Google Shares New Details About its TPU Machine-Learning Chips
The Tensor Processing Unit chips, which were announced in May 2016, run 15 to 30 times faster than contemporary CPUs and GPUs, says Google.
April 7, 2017
Since 2015, Google has been using its own internally-developed Tensor Processing Unit (TPU) chips to run machine-learning applications inside its data centers at speeds 15 to 30 times faster than traditional CPUs and GPUs.
Though the company unveiled the existence of the TPU chips back in May of 2016, it only now is revealing more of the technological details of the chips, which were developed by Google to continue and advance the compute-intensive machine learning processes it has been using in its products for more than 15 years.

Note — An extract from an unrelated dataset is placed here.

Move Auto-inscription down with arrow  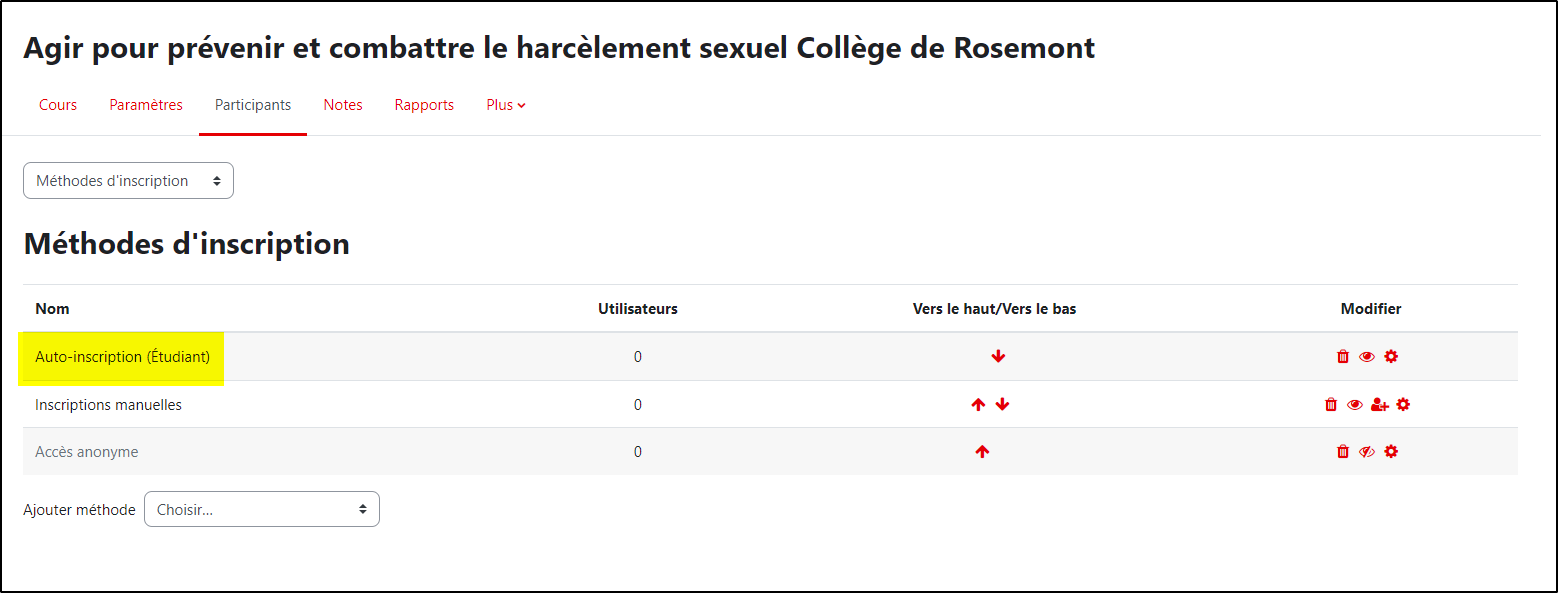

"The need for TPUs really emerged about six years ago, when we started using computationally expensive deep learning models in more and more places throughout our products," Norm Jouppi, a Distinguished Hardware Engineer at Google, wrote in an April 5 post on the Google Cloud Platform Blog. "The computational expense of using these models had us worried. If we considered a scenario where people use Google voice search for just three minutes a day and we ran deep neural nets for our speech recognition system on the processing units we were using, we would have had to double the number of Google data centers."

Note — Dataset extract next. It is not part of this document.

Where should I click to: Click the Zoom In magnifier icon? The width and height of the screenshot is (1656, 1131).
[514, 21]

That need led to the creation of TPU chips to help increase compute power without requiring an expansion of data centers, wrote Jouppi.
And speed is what the TPU chips bring to the process, he wrote, with performance 15 to 30 times above the compute power of typical CPUs and GPUs on production artificial intelligence workloads, along with vastly increased energy efficiency. The TPU chips offer 30 to 80 times higher energy efficiency compared with standard chips using the TOPS/Watt measure (tera-operations [trillion or 1012 operations] of computation per Watt of energy consumed), according to Jouppi.
"TPUs allow us to make predictions very quickly, and enable products that respond in fractions of a second," he wrote. "TPUs are behind every search query; they power accurate vision models that underlie products like Google Image Search, Google Photos and the Google Cloud Vision API; they underpin the groundbreaking quality improvements that Google Translate rolled out last year; and they were instrumental in Google DeepMind's victory over Lee Sedol, the first instance of a computer defeating a world champion in the ancient game of Go."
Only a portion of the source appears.